→ Given request
Could you output the rows, everything from the start down to the line containing "click(x=310, y=293)", as a two-column CSV headed instruction and answer? Each CSV line should pair a row's text with its answer, each in a single quoted field with line breaks replaced by spaces.

════════════════════

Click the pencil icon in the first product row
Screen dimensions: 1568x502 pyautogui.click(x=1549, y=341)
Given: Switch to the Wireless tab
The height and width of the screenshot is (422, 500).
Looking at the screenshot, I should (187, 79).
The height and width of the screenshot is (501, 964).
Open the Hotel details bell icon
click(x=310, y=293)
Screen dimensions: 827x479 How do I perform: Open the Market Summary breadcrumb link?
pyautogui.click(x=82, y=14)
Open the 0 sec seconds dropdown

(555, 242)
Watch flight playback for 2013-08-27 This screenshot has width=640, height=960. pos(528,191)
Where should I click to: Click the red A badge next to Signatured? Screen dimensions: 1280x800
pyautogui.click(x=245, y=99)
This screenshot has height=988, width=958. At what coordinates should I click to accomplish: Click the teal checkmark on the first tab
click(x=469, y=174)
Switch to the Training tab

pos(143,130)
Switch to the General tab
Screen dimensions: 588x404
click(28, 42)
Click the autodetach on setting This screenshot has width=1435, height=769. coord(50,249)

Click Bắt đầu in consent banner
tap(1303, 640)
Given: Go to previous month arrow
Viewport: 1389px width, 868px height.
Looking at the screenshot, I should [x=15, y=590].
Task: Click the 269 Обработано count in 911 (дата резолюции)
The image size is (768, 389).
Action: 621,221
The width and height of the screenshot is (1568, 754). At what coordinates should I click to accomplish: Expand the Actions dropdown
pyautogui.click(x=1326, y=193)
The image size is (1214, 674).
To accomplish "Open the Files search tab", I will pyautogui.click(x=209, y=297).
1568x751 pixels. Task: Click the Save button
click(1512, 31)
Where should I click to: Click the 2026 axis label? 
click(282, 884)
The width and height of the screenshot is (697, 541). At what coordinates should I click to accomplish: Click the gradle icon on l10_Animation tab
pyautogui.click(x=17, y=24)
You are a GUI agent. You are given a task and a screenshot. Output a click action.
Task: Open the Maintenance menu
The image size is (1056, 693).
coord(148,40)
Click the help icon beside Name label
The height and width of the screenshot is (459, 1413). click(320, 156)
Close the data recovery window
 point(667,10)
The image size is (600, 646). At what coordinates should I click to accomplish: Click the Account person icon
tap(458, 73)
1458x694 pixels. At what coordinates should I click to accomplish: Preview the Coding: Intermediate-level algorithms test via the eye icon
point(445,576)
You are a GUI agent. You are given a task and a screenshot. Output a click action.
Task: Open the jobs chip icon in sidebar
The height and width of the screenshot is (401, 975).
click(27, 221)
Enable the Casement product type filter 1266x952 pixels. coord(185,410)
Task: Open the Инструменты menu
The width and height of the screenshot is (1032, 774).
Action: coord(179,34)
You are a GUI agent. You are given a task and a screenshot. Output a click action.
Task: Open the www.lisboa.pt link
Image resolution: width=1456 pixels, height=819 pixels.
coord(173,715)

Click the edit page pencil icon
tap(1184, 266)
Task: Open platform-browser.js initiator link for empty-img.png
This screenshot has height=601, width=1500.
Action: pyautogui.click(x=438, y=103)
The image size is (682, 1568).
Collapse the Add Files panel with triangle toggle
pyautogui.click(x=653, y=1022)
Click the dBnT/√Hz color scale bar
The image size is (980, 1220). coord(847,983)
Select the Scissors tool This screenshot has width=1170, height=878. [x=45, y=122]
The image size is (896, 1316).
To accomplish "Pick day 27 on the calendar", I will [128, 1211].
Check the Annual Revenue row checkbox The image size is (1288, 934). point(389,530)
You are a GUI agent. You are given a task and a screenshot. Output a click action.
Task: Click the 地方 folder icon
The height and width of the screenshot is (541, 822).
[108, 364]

════════════════════

→ Task result
instruction,answer
"Click the pencil icon in the first product row","Screen dimensions: 1568x502 pyautogui.click(x=1549, y=341)"
"Given: Switch to the Wireless tab The height and width of the screenshot is (422, 500).","Looking at the screenshot, I should (187, 79)."
"The height and width of the screenshot is (501, 964). Open the Hotel details bell icon","click(x=310, y=293)"